Segment Start: Data provided

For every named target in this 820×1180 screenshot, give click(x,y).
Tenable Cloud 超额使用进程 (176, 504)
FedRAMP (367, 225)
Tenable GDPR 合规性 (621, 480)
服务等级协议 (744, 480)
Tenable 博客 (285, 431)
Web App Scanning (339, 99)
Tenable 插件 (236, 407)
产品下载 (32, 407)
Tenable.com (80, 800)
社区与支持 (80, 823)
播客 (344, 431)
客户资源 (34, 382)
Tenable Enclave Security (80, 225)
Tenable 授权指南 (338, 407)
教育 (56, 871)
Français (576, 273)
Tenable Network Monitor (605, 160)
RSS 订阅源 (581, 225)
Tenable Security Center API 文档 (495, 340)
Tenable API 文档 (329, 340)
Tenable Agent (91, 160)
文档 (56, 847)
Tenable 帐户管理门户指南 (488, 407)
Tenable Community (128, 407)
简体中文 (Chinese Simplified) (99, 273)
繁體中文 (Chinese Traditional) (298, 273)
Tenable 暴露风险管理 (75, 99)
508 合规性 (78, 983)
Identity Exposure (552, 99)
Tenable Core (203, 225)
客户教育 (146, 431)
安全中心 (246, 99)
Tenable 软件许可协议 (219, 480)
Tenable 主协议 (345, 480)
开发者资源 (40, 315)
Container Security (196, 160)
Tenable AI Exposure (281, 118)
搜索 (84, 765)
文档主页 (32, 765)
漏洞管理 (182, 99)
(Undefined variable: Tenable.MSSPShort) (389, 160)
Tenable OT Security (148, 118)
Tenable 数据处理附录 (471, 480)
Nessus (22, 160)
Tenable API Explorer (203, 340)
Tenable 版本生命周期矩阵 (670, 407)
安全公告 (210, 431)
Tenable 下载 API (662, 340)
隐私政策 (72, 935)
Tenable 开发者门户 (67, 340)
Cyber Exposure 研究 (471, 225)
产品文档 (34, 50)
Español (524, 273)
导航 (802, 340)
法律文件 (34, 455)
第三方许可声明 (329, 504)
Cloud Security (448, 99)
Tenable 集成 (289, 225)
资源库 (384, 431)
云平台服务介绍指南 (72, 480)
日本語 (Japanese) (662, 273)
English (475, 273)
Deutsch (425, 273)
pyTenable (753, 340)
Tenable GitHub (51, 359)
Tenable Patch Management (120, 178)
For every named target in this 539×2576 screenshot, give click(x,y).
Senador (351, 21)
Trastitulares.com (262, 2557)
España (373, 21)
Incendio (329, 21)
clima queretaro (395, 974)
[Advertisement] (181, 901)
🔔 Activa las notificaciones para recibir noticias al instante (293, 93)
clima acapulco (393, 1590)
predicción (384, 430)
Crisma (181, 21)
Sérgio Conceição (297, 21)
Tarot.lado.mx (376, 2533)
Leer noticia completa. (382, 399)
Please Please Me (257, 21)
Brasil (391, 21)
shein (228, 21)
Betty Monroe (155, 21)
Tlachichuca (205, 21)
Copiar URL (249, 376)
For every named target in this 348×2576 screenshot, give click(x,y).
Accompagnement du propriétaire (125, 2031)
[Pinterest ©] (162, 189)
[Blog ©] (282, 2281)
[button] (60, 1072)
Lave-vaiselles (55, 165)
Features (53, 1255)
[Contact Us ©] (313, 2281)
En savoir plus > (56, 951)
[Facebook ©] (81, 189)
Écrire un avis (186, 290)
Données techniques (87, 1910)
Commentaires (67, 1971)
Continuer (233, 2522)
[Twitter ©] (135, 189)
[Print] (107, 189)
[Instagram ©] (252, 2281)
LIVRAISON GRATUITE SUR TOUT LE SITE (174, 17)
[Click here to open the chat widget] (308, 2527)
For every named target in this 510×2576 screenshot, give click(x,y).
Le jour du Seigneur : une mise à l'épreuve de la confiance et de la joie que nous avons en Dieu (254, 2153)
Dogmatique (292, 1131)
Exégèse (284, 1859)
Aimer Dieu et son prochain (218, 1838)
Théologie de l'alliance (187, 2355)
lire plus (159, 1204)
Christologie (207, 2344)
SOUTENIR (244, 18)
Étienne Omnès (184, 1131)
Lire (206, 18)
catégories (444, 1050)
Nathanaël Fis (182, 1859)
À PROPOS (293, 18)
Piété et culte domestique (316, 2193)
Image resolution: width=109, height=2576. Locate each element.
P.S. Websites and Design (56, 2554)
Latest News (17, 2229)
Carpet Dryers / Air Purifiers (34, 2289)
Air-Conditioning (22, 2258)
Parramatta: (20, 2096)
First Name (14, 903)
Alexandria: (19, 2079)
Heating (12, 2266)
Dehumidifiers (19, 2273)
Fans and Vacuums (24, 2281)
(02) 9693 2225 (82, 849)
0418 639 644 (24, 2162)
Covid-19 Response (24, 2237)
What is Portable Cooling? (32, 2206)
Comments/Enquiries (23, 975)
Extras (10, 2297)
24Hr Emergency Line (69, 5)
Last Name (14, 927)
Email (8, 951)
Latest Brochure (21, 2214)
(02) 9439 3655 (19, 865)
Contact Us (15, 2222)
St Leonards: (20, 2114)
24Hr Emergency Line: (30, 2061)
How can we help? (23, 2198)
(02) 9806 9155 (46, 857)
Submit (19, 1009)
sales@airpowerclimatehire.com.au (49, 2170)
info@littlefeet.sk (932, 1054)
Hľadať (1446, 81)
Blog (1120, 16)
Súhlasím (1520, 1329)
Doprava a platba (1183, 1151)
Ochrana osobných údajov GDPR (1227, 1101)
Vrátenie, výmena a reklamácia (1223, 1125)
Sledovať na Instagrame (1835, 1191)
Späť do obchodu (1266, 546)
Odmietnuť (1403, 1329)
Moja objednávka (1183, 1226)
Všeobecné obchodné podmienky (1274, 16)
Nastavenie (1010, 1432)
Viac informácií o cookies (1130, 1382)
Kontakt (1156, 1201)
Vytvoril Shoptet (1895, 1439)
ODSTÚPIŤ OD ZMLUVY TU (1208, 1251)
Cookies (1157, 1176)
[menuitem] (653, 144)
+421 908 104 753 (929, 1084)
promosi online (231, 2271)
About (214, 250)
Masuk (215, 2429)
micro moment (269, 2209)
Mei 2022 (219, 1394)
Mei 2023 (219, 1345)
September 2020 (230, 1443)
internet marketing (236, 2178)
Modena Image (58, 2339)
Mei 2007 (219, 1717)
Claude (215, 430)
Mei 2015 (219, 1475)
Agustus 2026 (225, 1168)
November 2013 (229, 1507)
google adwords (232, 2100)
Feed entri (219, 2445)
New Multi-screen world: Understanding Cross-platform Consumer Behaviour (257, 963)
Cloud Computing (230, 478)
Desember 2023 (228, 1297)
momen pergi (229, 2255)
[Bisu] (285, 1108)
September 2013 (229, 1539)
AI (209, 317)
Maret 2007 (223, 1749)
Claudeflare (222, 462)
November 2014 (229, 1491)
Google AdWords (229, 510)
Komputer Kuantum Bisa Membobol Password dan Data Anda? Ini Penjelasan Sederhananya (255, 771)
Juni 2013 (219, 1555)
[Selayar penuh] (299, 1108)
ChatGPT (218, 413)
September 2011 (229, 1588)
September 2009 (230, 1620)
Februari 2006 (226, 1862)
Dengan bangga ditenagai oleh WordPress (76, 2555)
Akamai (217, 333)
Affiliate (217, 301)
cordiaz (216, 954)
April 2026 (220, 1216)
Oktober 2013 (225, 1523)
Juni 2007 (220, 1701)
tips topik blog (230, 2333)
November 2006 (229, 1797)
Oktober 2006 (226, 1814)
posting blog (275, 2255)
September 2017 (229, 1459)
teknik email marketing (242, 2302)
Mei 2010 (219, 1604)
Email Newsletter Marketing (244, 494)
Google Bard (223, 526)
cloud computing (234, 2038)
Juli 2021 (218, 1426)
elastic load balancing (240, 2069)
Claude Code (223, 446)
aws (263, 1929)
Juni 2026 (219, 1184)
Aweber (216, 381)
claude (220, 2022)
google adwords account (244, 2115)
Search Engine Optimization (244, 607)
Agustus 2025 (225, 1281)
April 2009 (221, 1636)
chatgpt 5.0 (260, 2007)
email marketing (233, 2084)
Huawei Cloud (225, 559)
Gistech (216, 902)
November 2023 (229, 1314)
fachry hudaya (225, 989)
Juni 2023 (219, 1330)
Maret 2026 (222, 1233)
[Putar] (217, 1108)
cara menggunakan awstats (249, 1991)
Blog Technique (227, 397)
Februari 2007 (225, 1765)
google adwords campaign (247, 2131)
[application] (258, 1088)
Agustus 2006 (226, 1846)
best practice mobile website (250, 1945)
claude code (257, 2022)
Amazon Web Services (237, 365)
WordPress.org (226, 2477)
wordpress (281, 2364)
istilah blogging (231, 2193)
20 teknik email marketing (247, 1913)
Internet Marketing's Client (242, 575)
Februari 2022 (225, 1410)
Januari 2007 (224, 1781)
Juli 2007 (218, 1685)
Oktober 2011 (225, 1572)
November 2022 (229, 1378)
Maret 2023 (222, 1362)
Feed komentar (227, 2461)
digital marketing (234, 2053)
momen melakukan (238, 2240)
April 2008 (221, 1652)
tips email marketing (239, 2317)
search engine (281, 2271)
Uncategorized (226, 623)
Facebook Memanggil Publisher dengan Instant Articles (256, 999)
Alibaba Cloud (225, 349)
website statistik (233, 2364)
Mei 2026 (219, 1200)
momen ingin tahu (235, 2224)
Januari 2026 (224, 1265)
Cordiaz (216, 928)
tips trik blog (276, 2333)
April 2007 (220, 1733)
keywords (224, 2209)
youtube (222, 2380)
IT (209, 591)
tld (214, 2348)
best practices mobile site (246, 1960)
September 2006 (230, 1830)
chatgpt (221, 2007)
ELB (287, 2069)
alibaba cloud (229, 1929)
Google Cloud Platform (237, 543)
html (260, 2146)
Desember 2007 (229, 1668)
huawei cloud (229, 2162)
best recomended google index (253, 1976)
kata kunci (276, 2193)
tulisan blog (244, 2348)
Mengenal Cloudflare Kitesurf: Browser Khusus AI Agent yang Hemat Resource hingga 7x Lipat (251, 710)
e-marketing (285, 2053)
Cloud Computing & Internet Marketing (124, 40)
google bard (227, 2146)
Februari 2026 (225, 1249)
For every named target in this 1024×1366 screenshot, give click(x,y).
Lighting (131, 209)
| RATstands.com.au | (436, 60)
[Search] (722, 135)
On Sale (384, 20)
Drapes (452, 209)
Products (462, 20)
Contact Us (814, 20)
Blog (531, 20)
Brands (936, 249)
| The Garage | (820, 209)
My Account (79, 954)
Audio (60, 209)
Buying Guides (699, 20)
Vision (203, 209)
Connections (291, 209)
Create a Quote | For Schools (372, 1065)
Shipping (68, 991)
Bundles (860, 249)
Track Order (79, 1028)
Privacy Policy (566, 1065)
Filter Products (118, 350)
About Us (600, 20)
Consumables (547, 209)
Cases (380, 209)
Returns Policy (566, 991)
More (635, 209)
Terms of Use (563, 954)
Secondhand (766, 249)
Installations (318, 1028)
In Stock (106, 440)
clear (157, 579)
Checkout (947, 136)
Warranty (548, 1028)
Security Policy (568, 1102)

Segment End: Data provided

- _Your objective_: Taking the records above, retype every line from the one with "wordpress (281, 2364)" down to the one with "Mengenal Cloudflare Kitesurf: Browser", exactly and with nothing else.

- _Expected answer_:
wordpress (281, 2364)
istilah blogging (231, 2193)
20 teknik email marketing (247, 1913)
Internet Marketing's Client (242, 575)
Februari 2022 (225, 1410)
Januari 2007 (224, 1781)
Juli 2007 (218, 1685)
Oktober 2011 (225, 1572)
November 2022 (229, 1378)
Maret 2023 (222, 1362)
Feed komentar (227, 2461)
digital marketing (234, 2053)
momen melakukan (238, 2240)
April 2008 (221, 1652)
tips email marketing (239, 2317)
search engine (281, 2271)
Uncategorized (226, 623)
Facebook Memanggil Publisher dengan Instant Articles (256, 999)
Alibaba Cloud (225, 349)
website statistik (233, 2364)
Mei 2026 (219, 1200)
momen ingin tahu (235, 2224)
Januari 2026 (224, 1265)
Cordiaz (216, 928)
tips trik blog (276, 2333)
April 2007 (220, 1733)
keywords (224, 2209)
youtube (222, 2380)
IT (209, 591)
tld (214, 2348)
best practices mobile site (246, 1960)
September 2006 (230, 1830)
chatgpt (221, 2007)
ELB (287, 2069)
alibaba cloud (229, 1929)
Google Cloud Platform (237, 543)
html (260, 2146)
Desember 2007 (229, 1668)
huawei cloud (229, 2162)
best recomended google index (253, 1976)
kata kunci (276, 2193)
tulisan blog (244, 2348)
Mengenal Cloudflare Kitesurf: Browser Khusus AI Agent yang Hemat Resource hingga 7x Lipat (251, 710)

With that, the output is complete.